● **YOUR GOAL**:
Your output should be exactly the lines from the one containing "Task: Open the hamburger sidebar menu" through the final line of the records, both included, with every picture left out.

DATA FOR THE TASK START

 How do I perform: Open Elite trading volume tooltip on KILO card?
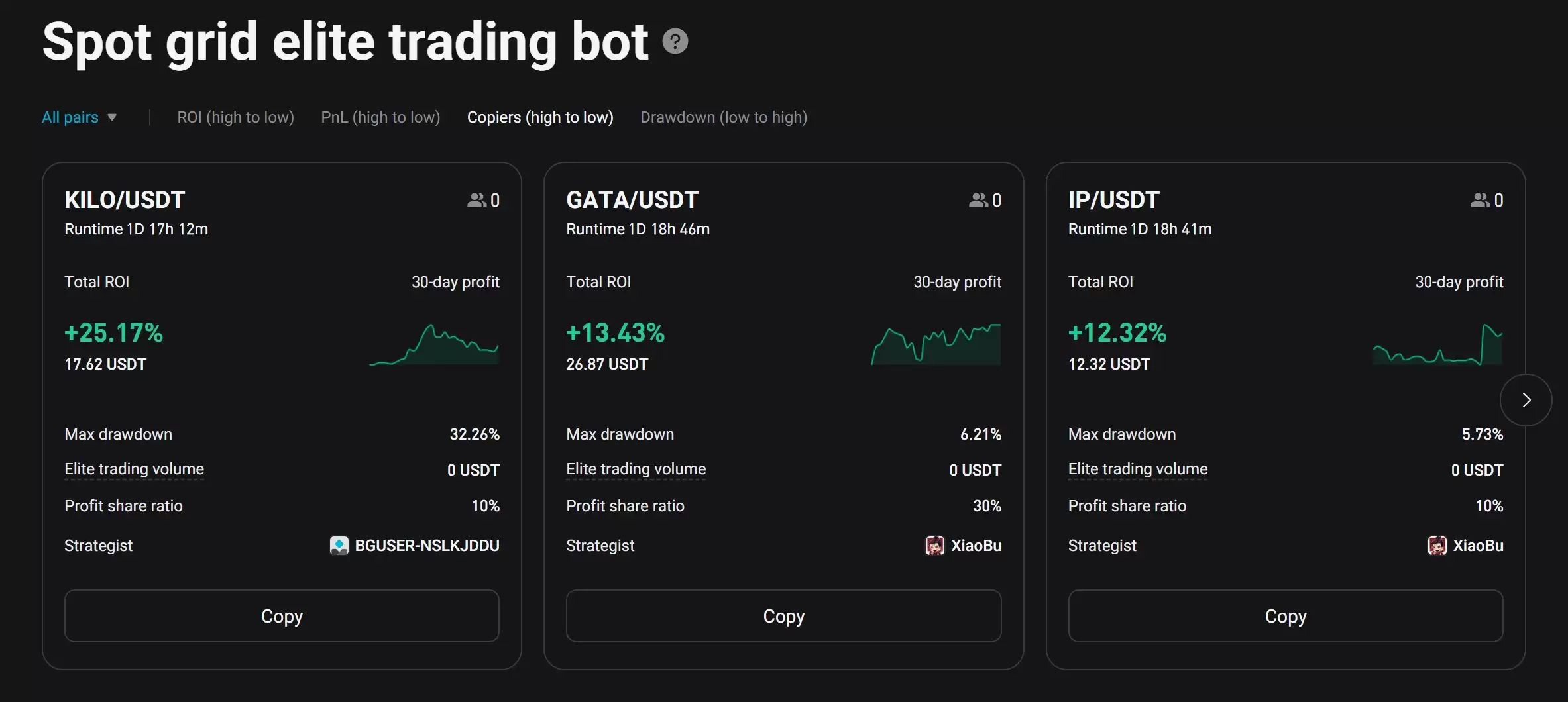click(134, 469)
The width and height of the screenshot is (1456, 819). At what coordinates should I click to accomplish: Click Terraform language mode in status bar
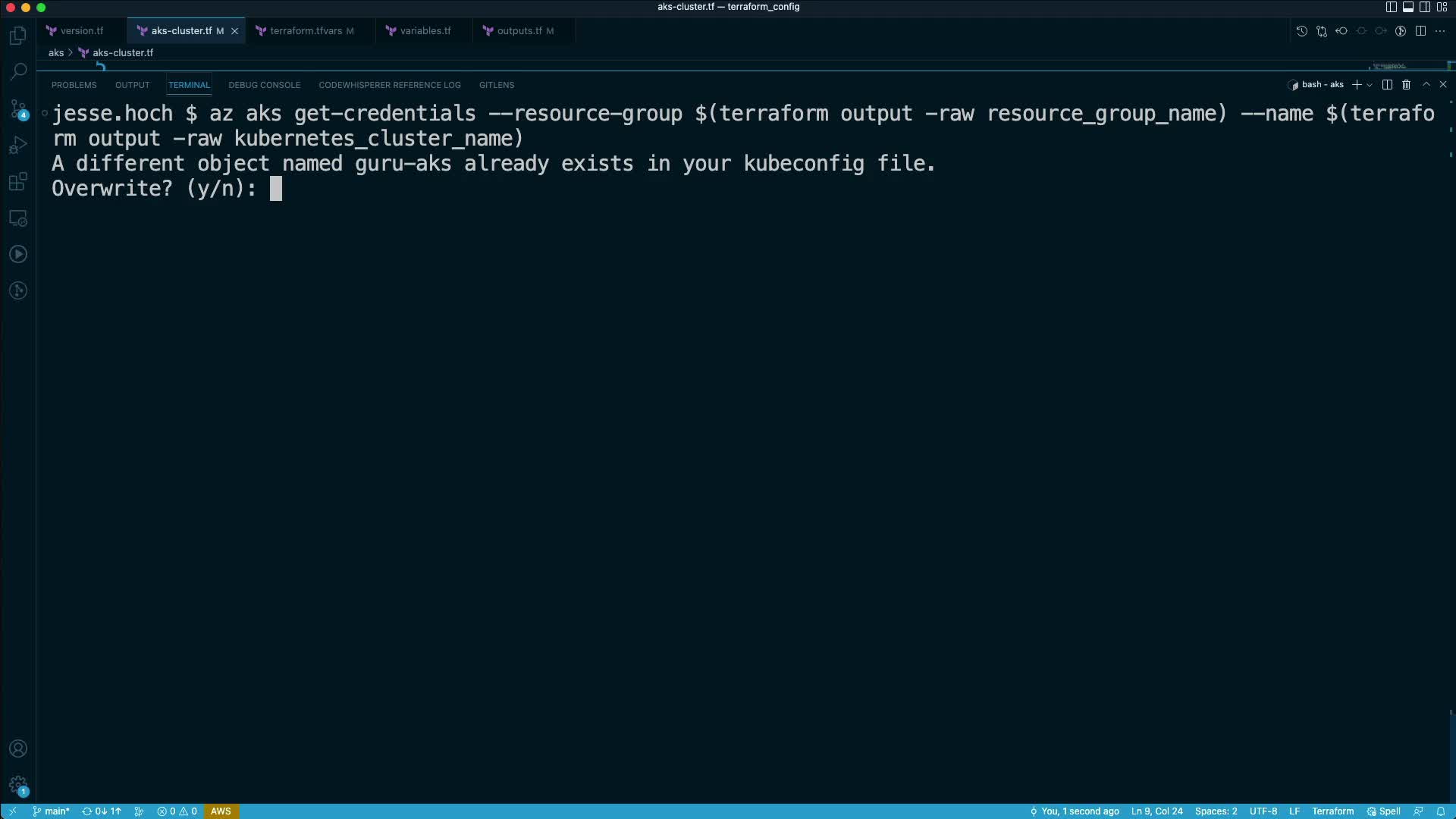click(1332, 811)
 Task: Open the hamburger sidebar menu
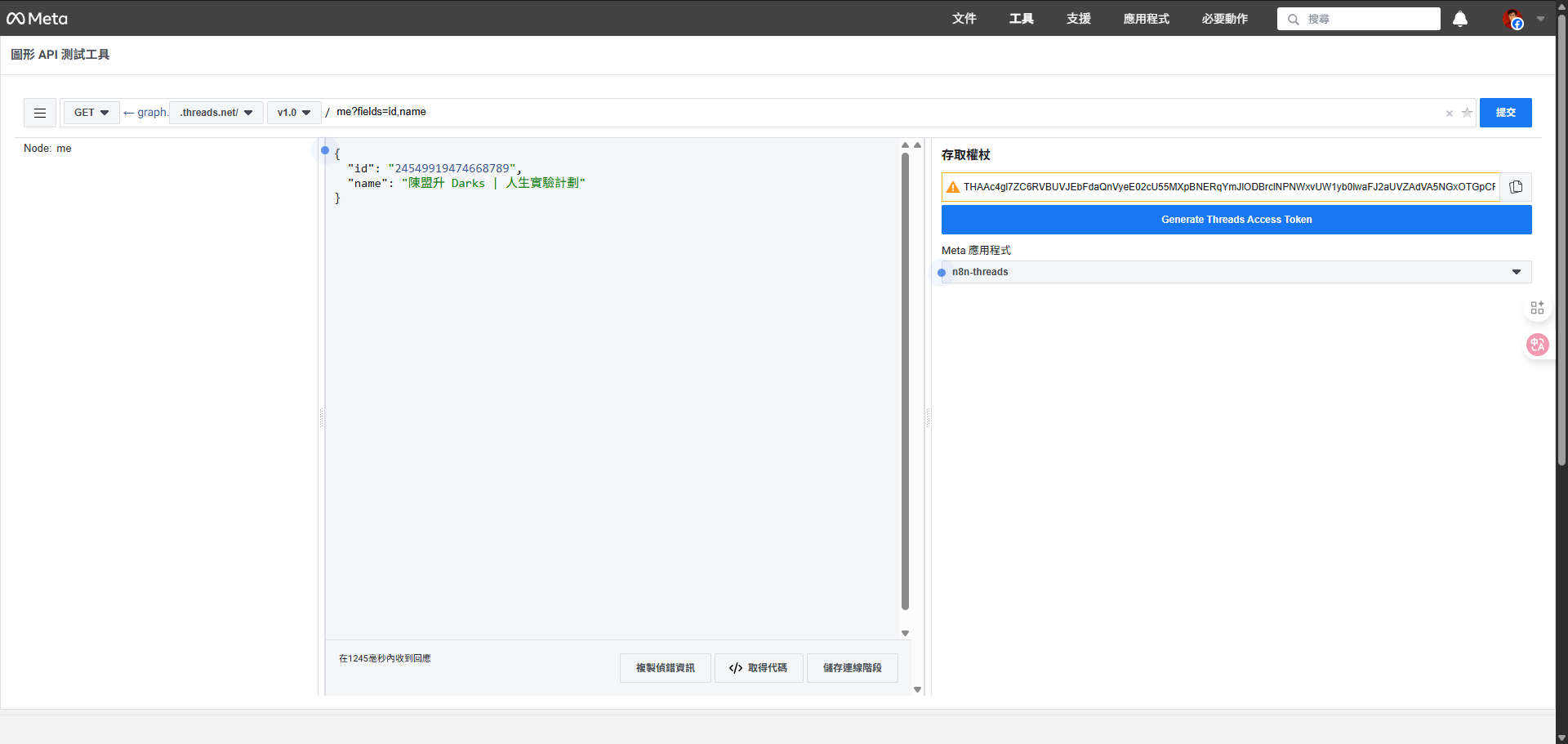[x=39, y=113]
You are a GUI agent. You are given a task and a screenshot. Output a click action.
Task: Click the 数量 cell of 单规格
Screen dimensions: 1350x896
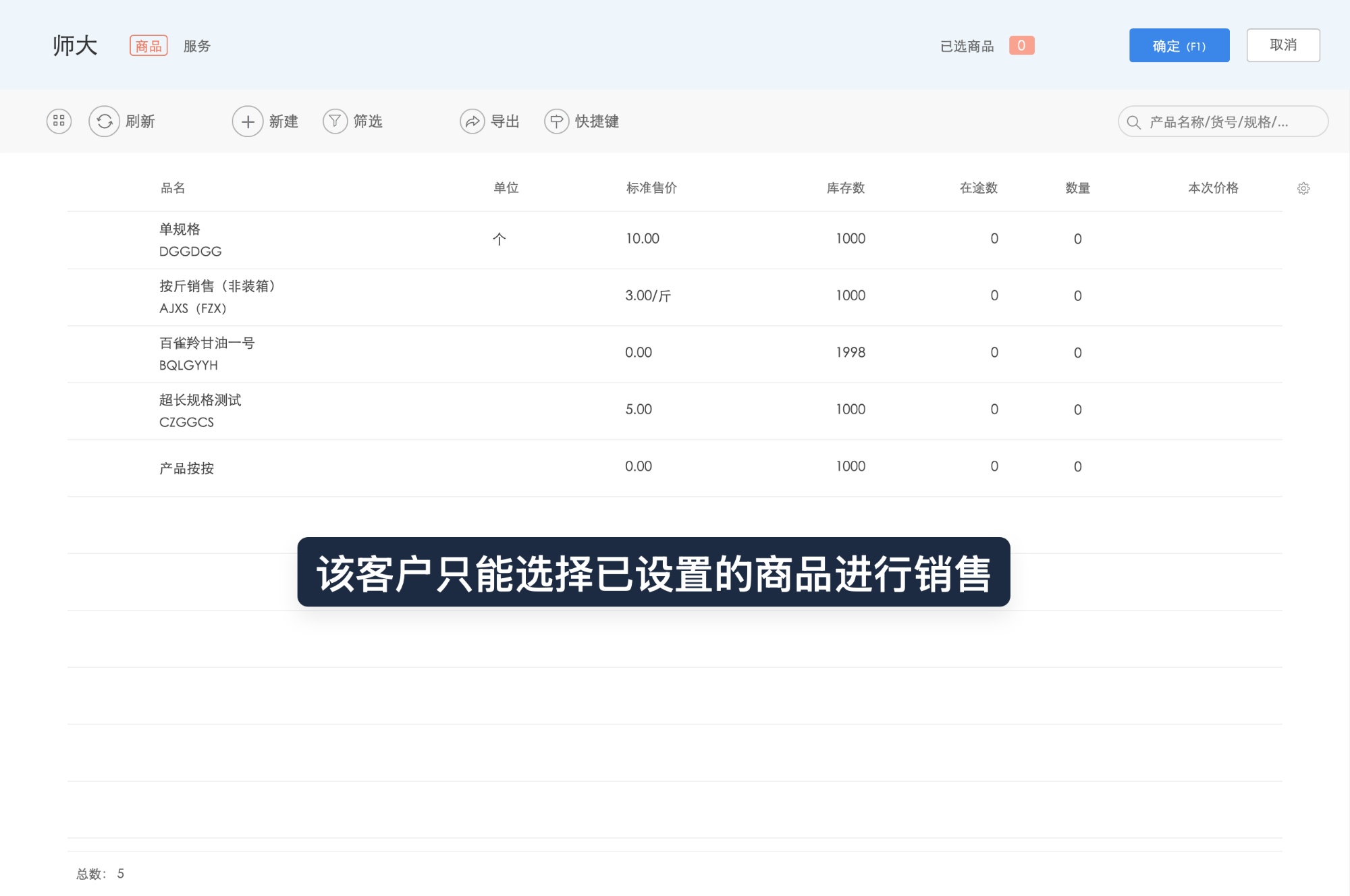click(1076, 239)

DATA FOR THE TASK END

● **OUTPUT**:
 Task: Open the hamburger sidebar menu
[x=39, y=113]
You are a GUI agent. You are given a task and a screenshot. Output a click action.
Task: Click the 数量 cell of 单规格
Screen dimensions: 1350x896
click(1076, 239)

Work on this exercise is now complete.